◆ Records from a data collection ◆

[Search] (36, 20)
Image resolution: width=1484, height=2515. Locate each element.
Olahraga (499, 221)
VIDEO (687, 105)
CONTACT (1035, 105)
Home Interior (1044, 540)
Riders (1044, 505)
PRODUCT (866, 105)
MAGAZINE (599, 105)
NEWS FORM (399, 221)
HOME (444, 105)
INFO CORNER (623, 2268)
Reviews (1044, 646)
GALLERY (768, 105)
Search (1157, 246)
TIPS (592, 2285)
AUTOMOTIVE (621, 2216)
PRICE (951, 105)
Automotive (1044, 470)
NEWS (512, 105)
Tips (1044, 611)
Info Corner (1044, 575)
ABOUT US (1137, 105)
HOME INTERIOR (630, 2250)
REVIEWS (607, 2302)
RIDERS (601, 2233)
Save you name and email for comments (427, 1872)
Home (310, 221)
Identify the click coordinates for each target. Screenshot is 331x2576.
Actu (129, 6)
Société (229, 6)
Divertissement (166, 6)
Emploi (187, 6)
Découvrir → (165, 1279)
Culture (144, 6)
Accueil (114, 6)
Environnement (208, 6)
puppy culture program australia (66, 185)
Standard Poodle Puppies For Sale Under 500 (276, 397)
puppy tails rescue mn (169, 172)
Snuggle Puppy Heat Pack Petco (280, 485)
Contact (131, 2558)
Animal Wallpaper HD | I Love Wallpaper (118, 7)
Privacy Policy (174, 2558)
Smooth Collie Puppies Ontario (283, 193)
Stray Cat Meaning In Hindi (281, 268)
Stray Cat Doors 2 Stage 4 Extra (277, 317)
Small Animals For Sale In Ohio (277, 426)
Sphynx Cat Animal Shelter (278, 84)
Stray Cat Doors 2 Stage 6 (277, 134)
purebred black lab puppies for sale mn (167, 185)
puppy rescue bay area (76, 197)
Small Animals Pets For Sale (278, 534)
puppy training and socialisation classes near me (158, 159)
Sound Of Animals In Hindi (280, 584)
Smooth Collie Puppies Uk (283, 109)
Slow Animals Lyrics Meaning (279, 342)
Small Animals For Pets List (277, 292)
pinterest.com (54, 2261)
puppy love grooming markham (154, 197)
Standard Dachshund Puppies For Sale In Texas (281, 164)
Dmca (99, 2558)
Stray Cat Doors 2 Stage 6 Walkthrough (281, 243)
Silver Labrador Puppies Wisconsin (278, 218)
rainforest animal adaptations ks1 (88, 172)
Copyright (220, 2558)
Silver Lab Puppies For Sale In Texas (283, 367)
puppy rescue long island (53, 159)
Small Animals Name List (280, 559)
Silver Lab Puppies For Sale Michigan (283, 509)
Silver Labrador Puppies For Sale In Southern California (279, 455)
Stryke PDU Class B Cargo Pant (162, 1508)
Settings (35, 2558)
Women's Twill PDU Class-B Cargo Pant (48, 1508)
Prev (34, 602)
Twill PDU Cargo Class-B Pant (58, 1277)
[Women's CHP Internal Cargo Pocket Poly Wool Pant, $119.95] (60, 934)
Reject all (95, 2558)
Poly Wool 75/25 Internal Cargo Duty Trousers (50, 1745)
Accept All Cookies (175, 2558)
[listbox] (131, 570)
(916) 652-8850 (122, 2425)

◆ Required work ◆
Restate each record exactly as written.

◆ Response to the task ◆
[Search] (36, 20)
Image resolution: width=1484, height=2515. Locate each element.
Olahraga (499, 221)
VIDEO (687, 105)
CONTACT (1035, 105)
Home Interior (1044, 540)
Riders (1044, 505)
PRODUCT (866, 105)
MAGAZINE (599, 105)
NEWS FORM (399, 221)
HOME (444, 105)
INFO CORNER (623, 2268)
Reviews (1044, 646)
GALLERY (768, 105)
Search (1157, 246)
TIPS (592, 2285)
AUTOMOTIVE (621, 2216)
PRICE (951, 105)
Automotive (1044, 470)
NEWS (512, 105)
Tips (1044, 611)
Info Corner (1044, 575)
ABOUT US (1137, 105)
HOME INTERIOR (630, 2250)
REVIEWS (607, 2302)
RIDERS (601, 2233)
Save you name and email for comments (427, 1872)
Home (310, 221)
Identify the click coordinates for each target. Screenshot is 331x2576.
Actu (129, 6)
Société (229, 6)
Divertissement (166, 6)
Emploi (187, 6)
Découvrir → (165, 1279)
Culture (144, 6)
Accueil (114, 6)
Environnement (208, 6)
puppy culture program australia (66, 185)
Standard Poodle Puppies For Sale Under 500 (276, 397)
puppy tails rescue mn (169, 172)
Snuggle Puppy Heat Pack Petco (280, 485)
Contact (131, 2558)
Animal Wallpaper HD | I Love Wallpaper (118, 7)
Privacy Policy (174, 2558)
Smooth Collie Puppies Ontario (283, 193)
Stray Cat Meaning In Hindi (281, 268)
Stray Cat Doors 2 Stage 4 Extra (277, 317)
Small Animals For Sale In Ohio (277, 426)
Sphynx Cat Animal Shelter (278, 84)
Stray Cat Doors 2 Stage 6 (277, 134)
purebred black lab puppies for sale mn (167, 185)
puppy rescue bay area (76, 197)
Small Animals Pets For Sale (278, 534)
puppy training and socialisation classes near me (158, 159)
Sound Of Animals In Hindi (280, 584)
Smooth Collie Puppies Uk (283, 109)
Slow Animals Lyrics Meaning (279, 342)
Small Animals For Pets List (277, 292)
pinterest.com (54, 2261)
puppy love grooming markham (154, 197)
Standard Dachshund Puppies For Sale In Texas (281, 164)
Dmca (99, 2558)
Stray Cat Doors 2 Stage 6 Walkthrough (281, 243)
Silver Labrador Puppies Wisconsin (278, 218)
rainforest animal adaptations ks1 (88, 172)
Copyright (220, 2558)
Silver Lab Puppies For Sale In Texas (283, 367)
puppy rescue long island (53, 159)
Small Animals Name List (280, 559)
Silver Lab Puppies For Sale Michigan (283, 509)
Silver Labrador Puppies For Sale In Southern California (279, 455)
Stryke PDU Class B Cargo Pant (162, 1508)
Settings (35, 2558)
Women's Twill PDU Class-B Cargo Pant (48, 1508)
Prev (34, 602)
Twill PDU Cargo Class-B Pant (58, 1277)
[Women's CHP Internal Cargo Pocket Poly Wool Pant, $119.95] (60, 934)
Reject all (95, 2558)
Poly Wool 75/25 Internal Cargo Duty Trousers (50, 1745)
Accept All Cookies (175, 2558)
[listbox] (131, 570)
(916) 652-8850 (122, 2425)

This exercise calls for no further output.